Kano finds them and kills Jun but is shot and killed by the police before he can kill Hoi. Hoi is unable to find any record of Jun being a former classmate of his and is left wondering if his memory is in doubt or if Jun was mistaken from the start.

==Cast==

- Leon Lai as Li Tze-Jun
- Chapman To as Wong Hoi
- Yang Kuei-Mei as Yan
- Michelle Ye as Lu
- Roy Cheung as Mr. Li
- Hiro Hayama as Shing
- Chie Tanaka as Yoshiko
- Masazumi Nitanda as Kano
- Natsuo Yuna as Kano's wife
- Eriko Moriwaki as Mrs. Li
- Ken Watanabe as Inspector
- Lee Ka-Wing as Jun's younger brother
- Rensen Chan Man-Kong as Jun's elder brother
- Choi Jing-Man as Jun's sister
- Michelle Wong Cheuk-Ying as Jun's sister-in-law
- Michiko Iwahashi as Hostess #1
- Misato Hamada as Hostess #2
- Kyoko as Hostess #4
- Takeuchi Yoshitaka as Customer in bathhouse #2
- Terumi Norizuki as Jun's housewife customer
- Kyo Sasaki as Noodle shop owner
- Keiki Takenouchi as Wounded policeman
- Ronald Wong Ban as Dr. Hui
- Takahiro Hirano as Kano's Man #1
- Jin Chikamatsu as Kano's Man #3
- Haruko Satsuki as Old Woman

==Production==
The film was shot on location in Tokyo.

==Release==
The film had a theatrical run in Hong Kong from 29 29 December 2005 to 26 January 2006, earning HK$9,417,992.

==Reception==
In a review for lovehkfilm.com, reviewer Kozo wrote, "Given 2005's terrible Hong Kong Cinema output (a Top 10 might have to be truncated to a Top 6 to insure some level of quality), Moonlight in Tokyo is easily one of the year's better films, and a movie that absolutely surpasses its immediate expectations. Hell, we'll even say it's good."

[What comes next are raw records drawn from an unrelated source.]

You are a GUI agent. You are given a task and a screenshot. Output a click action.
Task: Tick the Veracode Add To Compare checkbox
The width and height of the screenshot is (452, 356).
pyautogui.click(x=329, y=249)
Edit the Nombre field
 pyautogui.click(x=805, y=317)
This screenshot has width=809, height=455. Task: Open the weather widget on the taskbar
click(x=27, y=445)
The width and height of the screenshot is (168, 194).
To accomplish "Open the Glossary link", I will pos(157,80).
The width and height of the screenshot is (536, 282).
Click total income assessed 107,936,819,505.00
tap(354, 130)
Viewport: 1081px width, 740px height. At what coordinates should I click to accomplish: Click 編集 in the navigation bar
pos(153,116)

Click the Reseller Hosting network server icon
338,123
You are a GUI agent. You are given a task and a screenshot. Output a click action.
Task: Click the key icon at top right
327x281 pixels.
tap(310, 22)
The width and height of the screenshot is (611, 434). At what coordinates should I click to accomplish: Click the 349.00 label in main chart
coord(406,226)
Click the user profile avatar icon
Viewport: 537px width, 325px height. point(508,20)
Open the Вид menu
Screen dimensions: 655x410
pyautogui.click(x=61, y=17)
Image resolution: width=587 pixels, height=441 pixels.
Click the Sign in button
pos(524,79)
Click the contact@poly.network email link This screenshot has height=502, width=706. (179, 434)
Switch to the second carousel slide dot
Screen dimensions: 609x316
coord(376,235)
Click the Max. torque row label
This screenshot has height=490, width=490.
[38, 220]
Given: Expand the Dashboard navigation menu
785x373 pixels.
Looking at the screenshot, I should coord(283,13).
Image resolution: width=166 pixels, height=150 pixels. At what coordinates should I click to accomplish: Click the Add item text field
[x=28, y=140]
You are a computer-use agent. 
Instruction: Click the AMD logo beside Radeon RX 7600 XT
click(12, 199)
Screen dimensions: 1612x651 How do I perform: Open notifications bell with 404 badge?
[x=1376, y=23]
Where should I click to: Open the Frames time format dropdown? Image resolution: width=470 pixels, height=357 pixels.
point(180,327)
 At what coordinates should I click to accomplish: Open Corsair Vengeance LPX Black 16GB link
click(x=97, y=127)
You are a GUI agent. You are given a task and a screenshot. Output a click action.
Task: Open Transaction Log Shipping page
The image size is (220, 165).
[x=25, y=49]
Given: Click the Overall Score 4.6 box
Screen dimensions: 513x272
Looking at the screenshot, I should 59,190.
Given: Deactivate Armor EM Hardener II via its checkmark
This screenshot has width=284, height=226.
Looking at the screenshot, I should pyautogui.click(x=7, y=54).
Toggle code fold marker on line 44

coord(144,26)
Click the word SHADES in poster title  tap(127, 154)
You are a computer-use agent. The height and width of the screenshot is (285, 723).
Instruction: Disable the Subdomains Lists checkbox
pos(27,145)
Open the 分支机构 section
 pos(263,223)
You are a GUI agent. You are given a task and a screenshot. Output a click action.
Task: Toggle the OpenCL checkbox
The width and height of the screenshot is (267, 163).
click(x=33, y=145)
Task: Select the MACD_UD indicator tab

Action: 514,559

In a review for heroic-cinema.com, reviewer Eugene wrote, "Moonlight in Tokyo is certainly an enjoyable film with characters that will engage you for the length of the film, while the occasional scene provides a healthy dose of surrealism to break the drama from becoming something that is simply too much."

Reviewer Andrew (Neo) of thehkneo.com rated the film 9.5 out of 10, writing, "Moonlight in Tokyo isn't exactly damn ass original, but it has this very distinctive HK feel to it that most movies nowadays seems to have lost or gone into Hollywood mayhem. Hardly is there a film that is so easy to watch yet at the same time - filled with meaningful parodies and not so meaningful dark moments. The ending is dark, yet extremely inspiring in a shocking surprise manner." The reviewer concluded that the film is "one of the best 2005 have to offer."

Reviewer Kenneth Brorsson of sogoodreviews.com wrote, "Moonlight In Tokyo deals with characters and emotions at its core but is still a true cinematic experience. This means rule bending of the grave kind which is something audiences tend to hate with a vengeance. Some can't stand to be jerked around but Alan Mak and Felix Chong clearly do not care for that closed up audience."

Reviewer John Li of moviexclusive.com wrote, "As the entire movie was shot on location in Tokyo, one can expect dazzling lights and visually pleasing displays throughout the movie. Unfortunately, these brilliant lights in Tokyo are not enough to cover up for the slipshod storytelling and Lai's jarring performance."

==Award nominations==
Michelle Ye was nominated for the Hong Kong Film Award for Best New Performer at the 25th Hong Kong Film Awards.

Chapman To was nominated for the Golden Horse Award for Best Supporting Actor at the 43rd Golden Horse Awards.